**Stored data**
*** Begin section ***

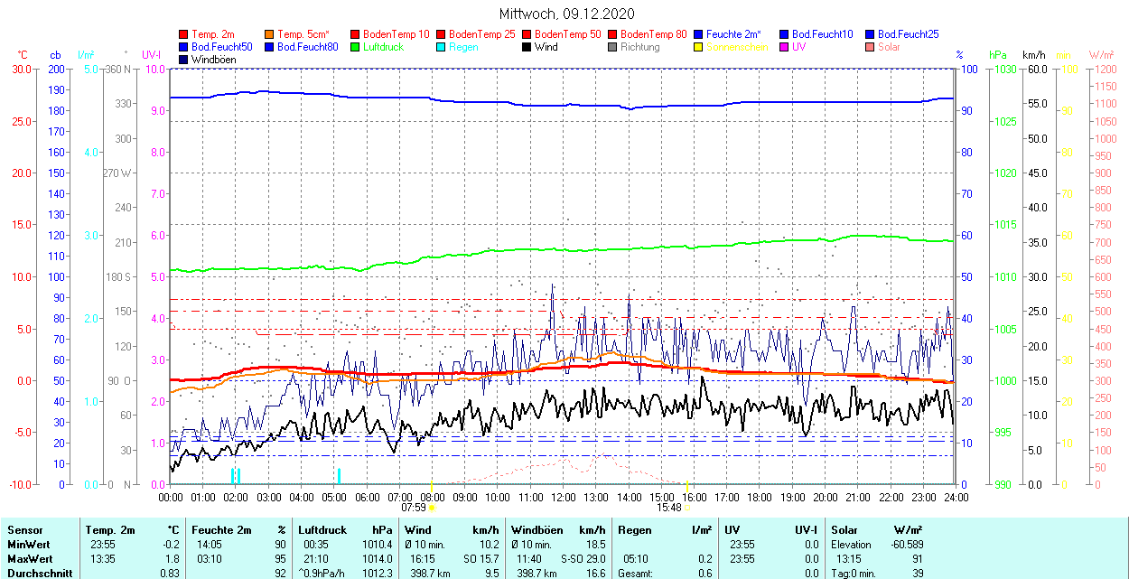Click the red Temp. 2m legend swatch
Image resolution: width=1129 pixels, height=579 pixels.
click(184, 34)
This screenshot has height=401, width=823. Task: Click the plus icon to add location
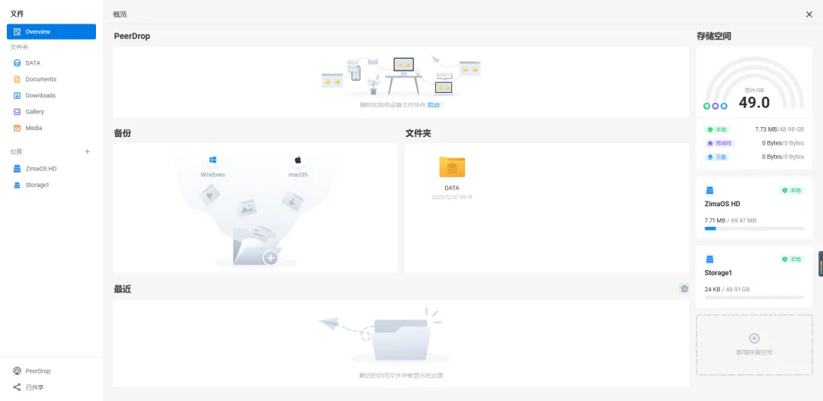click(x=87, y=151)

*** End section ***

**Work instruction**
Your copy should consist only of the lines from the one containing "This screenshot has" through the last line of the entries above, reproduced exactly, without pictures.

**Problem solution**
This screenshot has height=401, width=823. Task: Click the plus icon to add location
click(x=87, y=151)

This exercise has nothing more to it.